What you will do: Output the lines from the one holding "Instruction: Open the" to the end of the entries that follow, exactly and only those, minus any pictures.

Information shown START

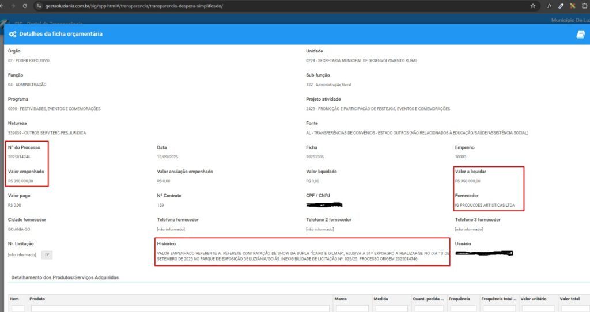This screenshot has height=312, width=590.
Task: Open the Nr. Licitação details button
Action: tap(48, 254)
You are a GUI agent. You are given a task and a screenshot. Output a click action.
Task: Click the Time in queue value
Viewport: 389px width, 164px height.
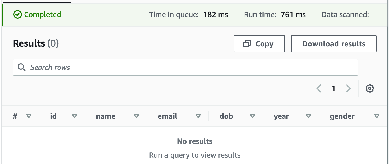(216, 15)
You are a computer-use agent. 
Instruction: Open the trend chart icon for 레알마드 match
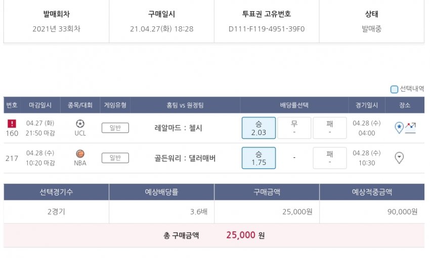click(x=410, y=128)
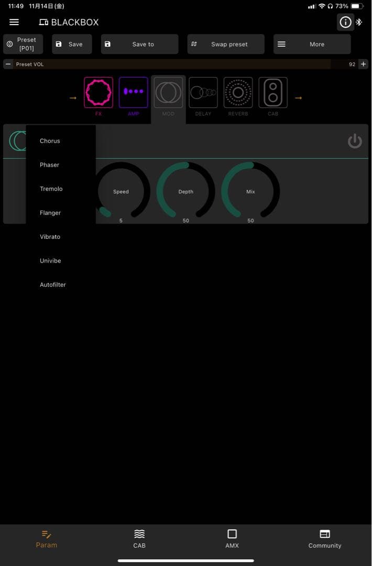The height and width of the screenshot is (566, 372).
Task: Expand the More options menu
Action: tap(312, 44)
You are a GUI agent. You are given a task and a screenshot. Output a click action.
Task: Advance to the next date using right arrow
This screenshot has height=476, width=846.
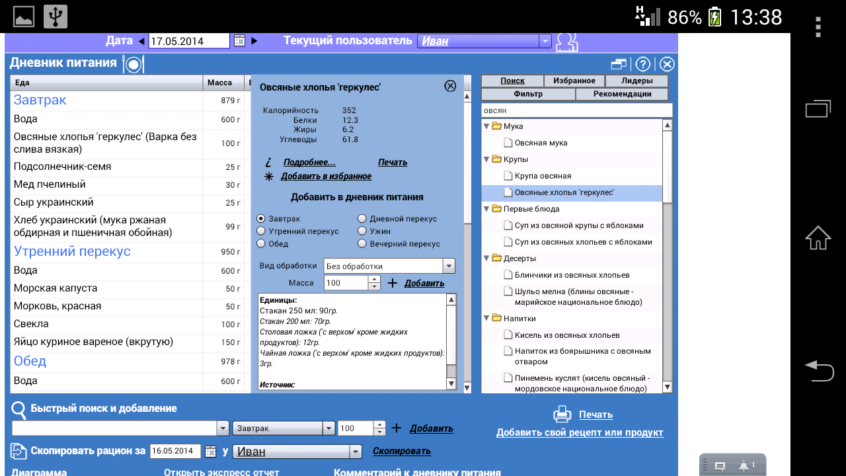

Information shown END

Worked solution:
Instruction: Open the trend chart icon for 레알마드 match
click(x=410, y=128)
The height and width of the screenshot is (566, 372).
Task: Expand the More options menu
Action: tap(312, 44)
You are a GUI agent. You are given a task and a screenshot. Output a click action.
Task: Advance to the next date using right arrow
This screenshot has height=476, width=846.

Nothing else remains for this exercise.